Instruction 1
In the essay on getting public works built, turn the paragraph starting "They know that you have to be prepared" into a short list that keeps its main points.
Instruction 2
Reproduce word for word the part of the essay on getting public works built starting with "They know that" and going on through "or your puppet.".

Text excerpt
= = =
It doesn't do any good to cry about how engineers and builders held more sway in the old days and men like Robert Moses were able to build massive public works projects that changed the face of their region. Those stories were told and retold because they were news but all across America in those days there were other public works officials who couldn't get their projects built and others who were successful some of the time. In other words there was a distribution curve of success then just as there is today. What's changed is that we have much more real-time information about what's going on then we did when folks were building railroads to tie continents together. What the successful people knew then is the same thing that successful people today know about getting things built.

They know that you have to be prepared to work at getting your project built for a long time and that you have to be stronger willed than your opposition. You have to be able to enlist support for your project from the technical people who will help you build it. You have to be able to create a vision and describe it well enough for your followers to know what the finished product looks like. You have to be a leader. You have to be politically savvy. You have to know who the ultimate approval authority is and what it takes to make them comfortable saying yes. You have to know how to make the opposition irrelevant or how to sneak up on them so that you've gotten all your approvals lined up before they realize how far you've gone. You have to know when the ultimate approving authority isn't going to say yes so that you can find their weakness and replace them with yourself or your puppet.
= = =
Recorded data
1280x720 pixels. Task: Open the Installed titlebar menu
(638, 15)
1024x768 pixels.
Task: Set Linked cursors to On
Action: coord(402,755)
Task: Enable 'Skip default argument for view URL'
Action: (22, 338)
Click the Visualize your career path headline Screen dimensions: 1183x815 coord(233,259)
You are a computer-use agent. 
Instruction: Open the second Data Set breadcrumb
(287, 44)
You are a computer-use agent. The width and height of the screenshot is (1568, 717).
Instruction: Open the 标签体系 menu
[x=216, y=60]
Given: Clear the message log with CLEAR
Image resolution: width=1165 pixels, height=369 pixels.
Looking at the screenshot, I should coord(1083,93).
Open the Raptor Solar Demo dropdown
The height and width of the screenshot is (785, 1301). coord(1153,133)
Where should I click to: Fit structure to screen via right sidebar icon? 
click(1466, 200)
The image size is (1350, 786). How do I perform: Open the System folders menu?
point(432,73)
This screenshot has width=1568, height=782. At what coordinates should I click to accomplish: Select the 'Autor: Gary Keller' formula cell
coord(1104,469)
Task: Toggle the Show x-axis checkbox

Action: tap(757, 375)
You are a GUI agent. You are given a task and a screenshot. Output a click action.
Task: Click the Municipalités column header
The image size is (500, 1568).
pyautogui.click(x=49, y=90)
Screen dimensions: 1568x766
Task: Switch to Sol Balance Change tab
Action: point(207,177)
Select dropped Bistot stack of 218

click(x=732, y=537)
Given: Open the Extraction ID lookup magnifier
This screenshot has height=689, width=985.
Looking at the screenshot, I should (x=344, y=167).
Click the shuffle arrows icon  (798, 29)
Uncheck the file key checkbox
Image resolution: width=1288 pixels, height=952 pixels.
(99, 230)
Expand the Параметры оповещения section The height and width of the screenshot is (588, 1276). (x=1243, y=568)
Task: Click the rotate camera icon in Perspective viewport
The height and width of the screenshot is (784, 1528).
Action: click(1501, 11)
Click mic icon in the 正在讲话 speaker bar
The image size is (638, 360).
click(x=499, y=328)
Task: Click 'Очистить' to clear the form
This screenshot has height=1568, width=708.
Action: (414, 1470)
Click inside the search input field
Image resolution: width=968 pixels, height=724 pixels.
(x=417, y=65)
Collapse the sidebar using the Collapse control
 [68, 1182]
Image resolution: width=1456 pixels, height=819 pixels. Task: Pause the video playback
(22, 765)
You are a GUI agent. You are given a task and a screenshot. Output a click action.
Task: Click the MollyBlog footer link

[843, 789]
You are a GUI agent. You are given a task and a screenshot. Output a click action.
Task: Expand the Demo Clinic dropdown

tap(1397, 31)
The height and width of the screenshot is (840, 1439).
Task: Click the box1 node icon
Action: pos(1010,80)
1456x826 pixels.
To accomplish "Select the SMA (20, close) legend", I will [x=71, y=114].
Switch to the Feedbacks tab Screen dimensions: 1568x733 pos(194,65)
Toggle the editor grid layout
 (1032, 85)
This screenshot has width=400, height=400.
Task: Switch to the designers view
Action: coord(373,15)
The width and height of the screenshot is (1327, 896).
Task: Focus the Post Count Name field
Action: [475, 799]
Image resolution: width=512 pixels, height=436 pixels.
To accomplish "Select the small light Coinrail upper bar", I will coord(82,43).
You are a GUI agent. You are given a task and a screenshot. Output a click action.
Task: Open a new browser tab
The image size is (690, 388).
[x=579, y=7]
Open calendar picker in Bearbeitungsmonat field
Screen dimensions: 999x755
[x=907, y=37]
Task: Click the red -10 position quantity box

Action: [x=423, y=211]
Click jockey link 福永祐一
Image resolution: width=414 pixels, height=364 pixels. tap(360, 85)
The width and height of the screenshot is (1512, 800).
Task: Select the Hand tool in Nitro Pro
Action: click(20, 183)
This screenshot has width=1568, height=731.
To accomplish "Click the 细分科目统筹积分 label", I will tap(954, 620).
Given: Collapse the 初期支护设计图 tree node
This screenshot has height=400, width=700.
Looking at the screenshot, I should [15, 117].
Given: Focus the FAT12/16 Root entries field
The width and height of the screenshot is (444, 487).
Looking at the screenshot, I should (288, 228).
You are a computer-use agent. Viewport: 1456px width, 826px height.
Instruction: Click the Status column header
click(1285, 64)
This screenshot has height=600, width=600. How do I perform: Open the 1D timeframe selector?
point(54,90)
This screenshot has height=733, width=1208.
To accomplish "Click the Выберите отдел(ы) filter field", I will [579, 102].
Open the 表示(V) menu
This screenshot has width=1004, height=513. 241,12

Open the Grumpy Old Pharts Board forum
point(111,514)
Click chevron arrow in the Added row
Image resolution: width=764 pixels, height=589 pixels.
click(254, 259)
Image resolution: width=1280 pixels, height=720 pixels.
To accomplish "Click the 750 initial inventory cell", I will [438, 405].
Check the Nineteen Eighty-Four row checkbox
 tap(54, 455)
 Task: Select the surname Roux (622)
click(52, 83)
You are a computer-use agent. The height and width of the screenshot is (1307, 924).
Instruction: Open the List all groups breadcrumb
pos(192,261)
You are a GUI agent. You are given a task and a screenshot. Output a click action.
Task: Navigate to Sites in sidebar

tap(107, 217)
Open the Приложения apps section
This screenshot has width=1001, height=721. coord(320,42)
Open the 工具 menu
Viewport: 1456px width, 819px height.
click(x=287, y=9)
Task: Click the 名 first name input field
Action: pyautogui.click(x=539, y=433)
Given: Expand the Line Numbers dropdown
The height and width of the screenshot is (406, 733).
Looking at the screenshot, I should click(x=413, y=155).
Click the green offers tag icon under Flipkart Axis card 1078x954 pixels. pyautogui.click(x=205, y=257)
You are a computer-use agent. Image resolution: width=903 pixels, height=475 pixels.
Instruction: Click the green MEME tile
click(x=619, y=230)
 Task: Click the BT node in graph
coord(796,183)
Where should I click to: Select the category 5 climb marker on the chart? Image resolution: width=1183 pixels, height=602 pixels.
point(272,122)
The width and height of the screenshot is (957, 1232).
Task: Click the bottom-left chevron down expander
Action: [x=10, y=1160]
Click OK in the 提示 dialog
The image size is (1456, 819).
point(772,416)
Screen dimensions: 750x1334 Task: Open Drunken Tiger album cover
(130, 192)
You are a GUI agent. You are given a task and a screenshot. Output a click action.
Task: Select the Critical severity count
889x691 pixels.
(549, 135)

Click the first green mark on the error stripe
= = =
Reply 1
To get a project built, you have to:
- Be ready to work at it for a long time and be more strong-willed than your opposition
- Win support from the technical people who will help build it
- Create a vision and describe it well enough that followers know what the finished product looks like
- Be a leader and be politically savvy
- Know who has final approval and what it takes for them to be comfortable saying yes
- Make the opposition irrelevant, or line up all your approvals before they realize how far you've gone
- Know when the final approving authority won't say yes, so you can find their weakness and replace them with yourself or your puppet

Reply 2
They know that you have to be prepared to work at getting your project built for a long time and that you have to be stronger willed than your opposition. You have to be able to enlist support for your project from the technical people who will help you build it. You have to be able to create a vision and describe it well enough for your followers to know what the finished product looks like. You have to be a leader. You have to be politically savvy. You have to know who the ultimate approval authority is and what it takes to make them comfortable saying yes. You have to know how to make the opposition irrelevant or how to sneak up on them so that you've gotten all your approvals lined up before they realize how far you've gone. You have to know when the ultimate approving authority isn't going to say yes so that you can find their weakness and replace them with yourself or your puppet.